#### Description of the task:
Could you reproduce every entry below word for word, leaving out the pictures?

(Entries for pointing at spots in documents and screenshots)
--- START ---

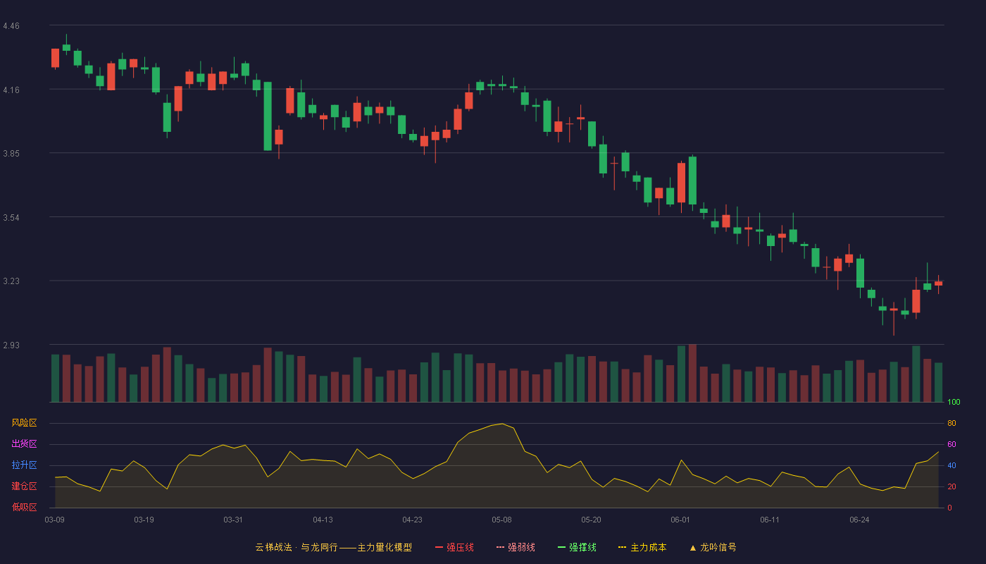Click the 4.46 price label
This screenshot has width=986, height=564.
click(11, 26)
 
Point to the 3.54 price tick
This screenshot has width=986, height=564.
click(11, 218)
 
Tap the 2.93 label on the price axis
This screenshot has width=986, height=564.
click(11, 345)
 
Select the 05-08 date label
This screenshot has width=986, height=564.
click(501, 520)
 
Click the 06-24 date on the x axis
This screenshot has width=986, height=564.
click(859, 520)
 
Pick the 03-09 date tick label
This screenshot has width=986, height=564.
click(55, 520)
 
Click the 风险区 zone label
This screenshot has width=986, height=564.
click(24, 423)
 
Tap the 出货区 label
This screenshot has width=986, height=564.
click(24, 443)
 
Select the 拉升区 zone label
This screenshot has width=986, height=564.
click(24, 465)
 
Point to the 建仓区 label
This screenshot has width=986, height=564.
click(24, 486)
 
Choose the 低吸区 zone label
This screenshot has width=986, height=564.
click(24, 507)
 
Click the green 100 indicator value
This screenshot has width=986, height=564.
click(954, 402)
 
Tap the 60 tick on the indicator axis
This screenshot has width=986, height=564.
click(951, 444)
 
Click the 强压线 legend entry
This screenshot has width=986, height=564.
click(454, 547)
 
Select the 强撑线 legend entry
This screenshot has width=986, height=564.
click(577, 547)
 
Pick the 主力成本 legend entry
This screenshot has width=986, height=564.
click(642, 547)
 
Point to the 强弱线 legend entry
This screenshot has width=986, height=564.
click(516, 547)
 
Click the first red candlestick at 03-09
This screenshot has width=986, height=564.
click(55, 58)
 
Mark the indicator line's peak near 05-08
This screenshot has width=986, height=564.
click(502, 424)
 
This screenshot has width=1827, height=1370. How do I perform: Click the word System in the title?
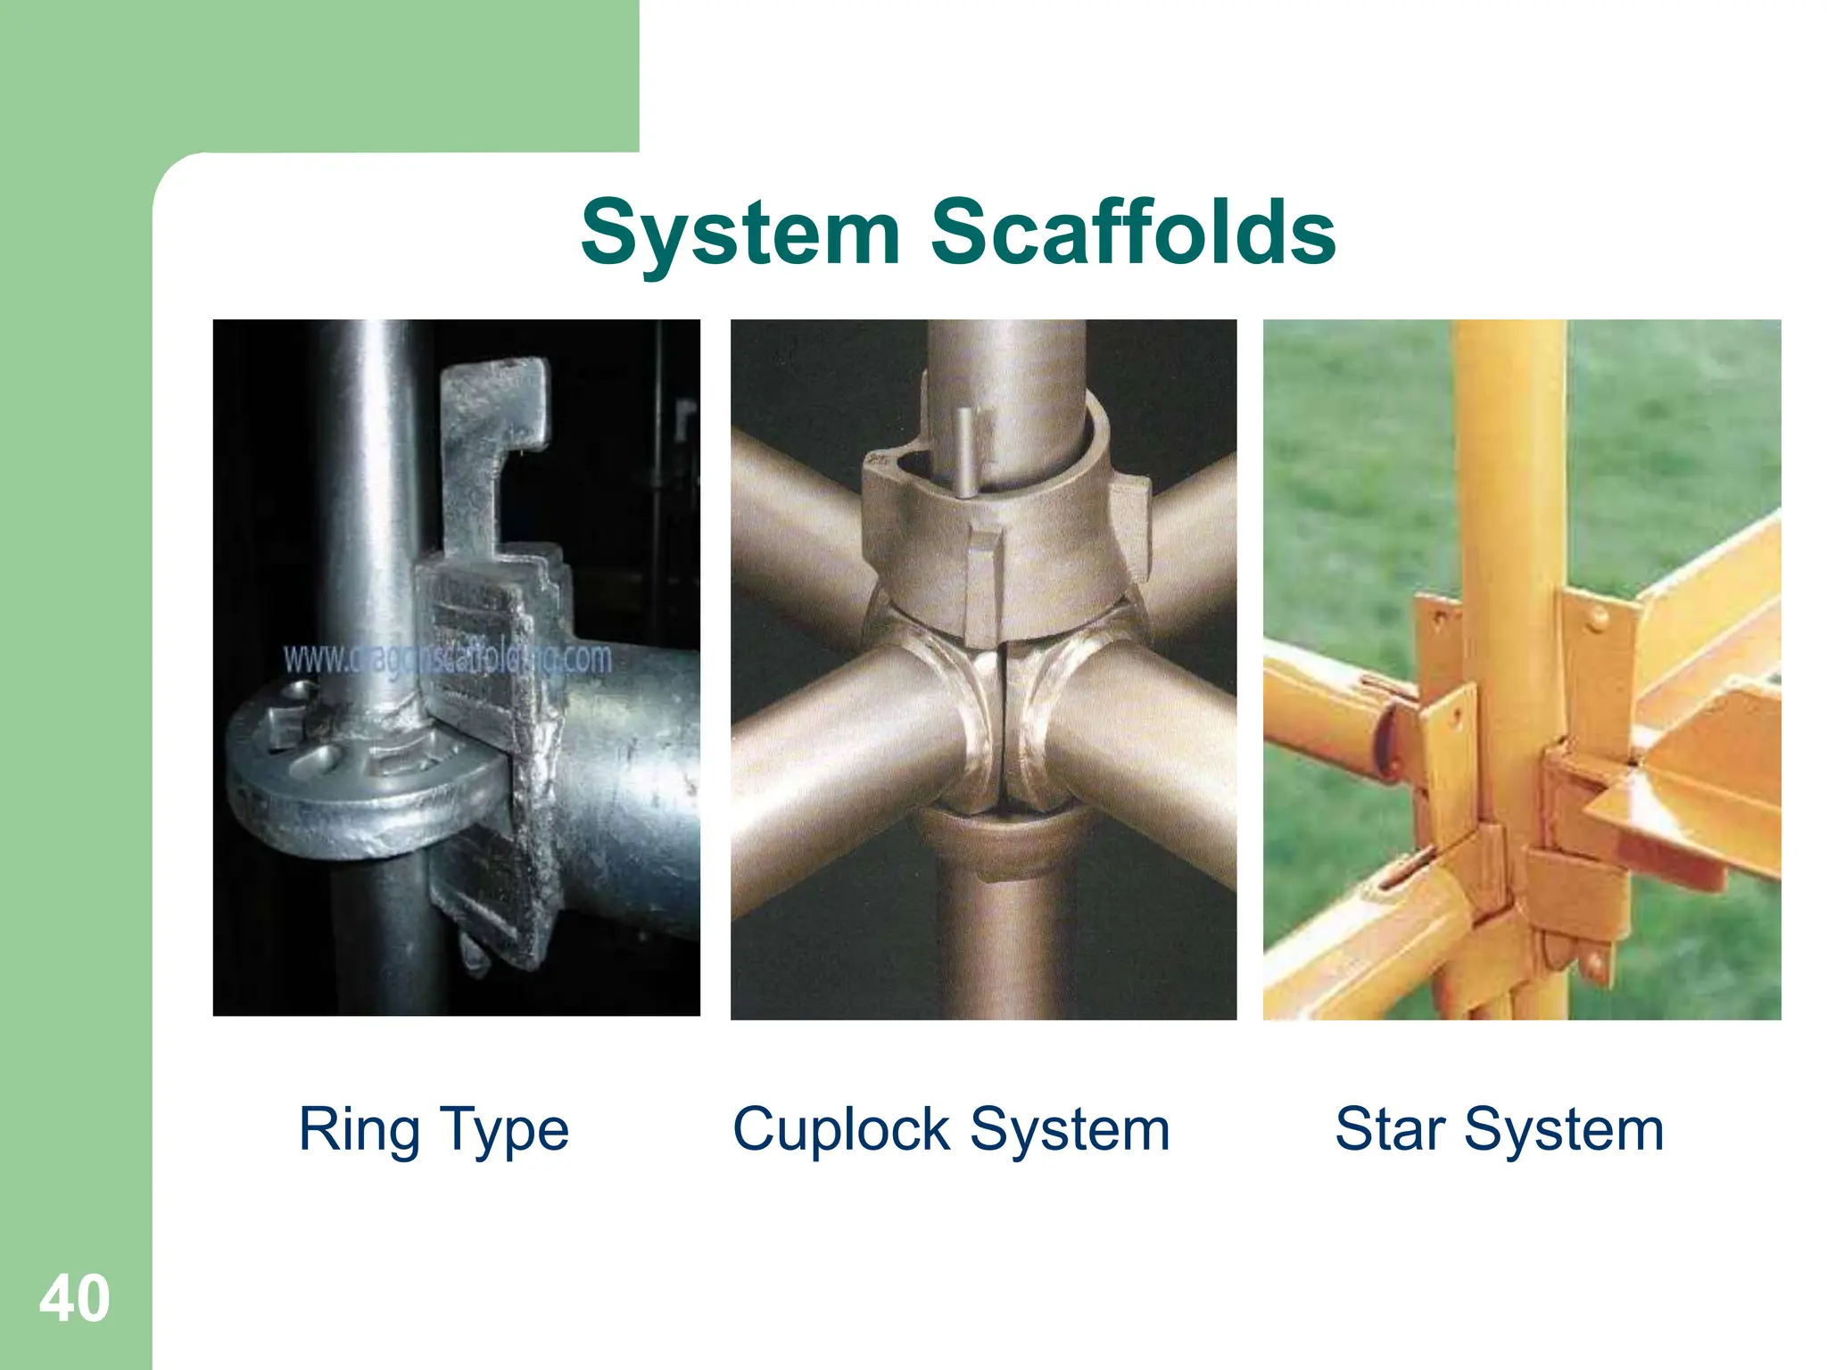[x=740, y=234]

--- END ---

#### Output of the exercise:
Click the 4.46 price label
This screenshot has width=986, height=564.
click(11, 26)
 
Point to the 3.54 price tick
This screenshot has width=986, height=564.
click(11, 218)
 
Tap the 2.93 label on the price axis
This screenshot has width=986, height=564.
click(11, 345)
 
Select the 05-08 date label
This screenshot has width=986, height=564.
click(501, 520)
 
Click the 06-24 date on the x axis
This screenshot has width=986, height=564.
click(859, 520)
 
Pick the 03-09 date tick label
This screenshot has width=986, height=564.
click(55, 520)
 
Click the 风险区 zone label
This screenshot has width=986, height=564.
click(24, 423)
 
Tap the 出货区 label
This screenshot has width=986, height=564.
click(24, 443)
 
Select the 拉升区 zone label
This screenshot has width=986, height=564.
click(24, 465)
 
Point to the 建仓区 label
This screenshot has width=986, height=564.
click(24, 486)
 
Choose the 低吸区 zone label
This screenshot has width=986, height=564.
click(24, 507)
 
Click the green 100 indicator value
This screenshot has width=986, height=564.
click(954, 402)
 
Tap the 60 tick on the indicator axis
This screenshot has width=986, height=564.
click(951, 444)
 
Click the 强压线 legend entry
This screenshot has width=986, height=564.
click(454, 547)
 
Select the 强撑线 legend entry
This screenshot has width=986, height=564.
click(577, 547)
 
Pick the 主力成本 legend entry
This screenshot has width=986, height=564.
click(642, 547)
 
Point to the 强弱线 legend entry
This screenshot has width=986, height=564.
click(516, 547)
 
Click the first red candlestick at 03-09
This screenshot has width=986, height=564.
click(55, 58)
 
Mark the indicator line's peak near 05-08
This screenshot has width=986, height=564.
click(502, 424)
 
This screenshot has width=1827, height=1370. How do I perform: Click the word System in the title?
[x=740, y=234]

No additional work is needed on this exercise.